(Your instructions)
Pick out each line below containing "accomplish".
• • • •
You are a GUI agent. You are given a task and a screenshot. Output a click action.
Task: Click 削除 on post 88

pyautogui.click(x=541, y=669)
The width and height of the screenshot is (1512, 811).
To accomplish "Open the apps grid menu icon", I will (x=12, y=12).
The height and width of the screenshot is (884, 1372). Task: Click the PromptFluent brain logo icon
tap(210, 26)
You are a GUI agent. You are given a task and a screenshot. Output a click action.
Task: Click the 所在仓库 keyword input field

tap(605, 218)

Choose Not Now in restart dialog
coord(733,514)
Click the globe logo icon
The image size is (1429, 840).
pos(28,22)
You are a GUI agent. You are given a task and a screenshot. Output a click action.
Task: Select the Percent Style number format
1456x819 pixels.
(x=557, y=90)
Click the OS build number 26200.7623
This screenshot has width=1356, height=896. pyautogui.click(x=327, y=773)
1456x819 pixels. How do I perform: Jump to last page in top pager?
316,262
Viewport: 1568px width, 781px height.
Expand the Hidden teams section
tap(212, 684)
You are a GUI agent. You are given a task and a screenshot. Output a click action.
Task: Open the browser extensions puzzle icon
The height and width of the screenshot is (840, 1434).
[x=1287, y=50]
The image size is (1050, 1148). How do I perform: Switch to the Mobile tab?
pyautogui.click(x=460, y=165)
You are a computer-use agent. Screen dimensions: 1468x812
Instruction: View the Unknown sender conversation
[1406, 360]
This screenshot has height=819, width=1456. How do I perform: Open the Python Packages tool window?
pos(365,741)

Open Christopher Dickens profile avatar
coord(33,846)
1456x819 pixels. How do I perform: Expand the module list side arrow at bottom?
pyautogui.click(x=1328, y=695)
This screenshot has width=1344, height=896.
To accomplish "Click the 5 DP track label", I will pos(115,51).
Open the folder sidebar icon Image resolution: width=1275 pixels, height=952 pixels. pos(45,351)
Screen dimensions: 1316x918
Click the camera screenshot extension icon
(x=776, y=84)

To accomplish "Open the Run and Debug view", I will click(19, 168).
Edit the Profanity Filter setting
• • • •
(Result for this task)
To accomplish "Open the apps grid menu icon", I will (x=12, y=12).
To accomplish "Click the 5 DP track label", I will pos(115,51).
To accomplish "Open the Run and Debug view", I will click(19, 168).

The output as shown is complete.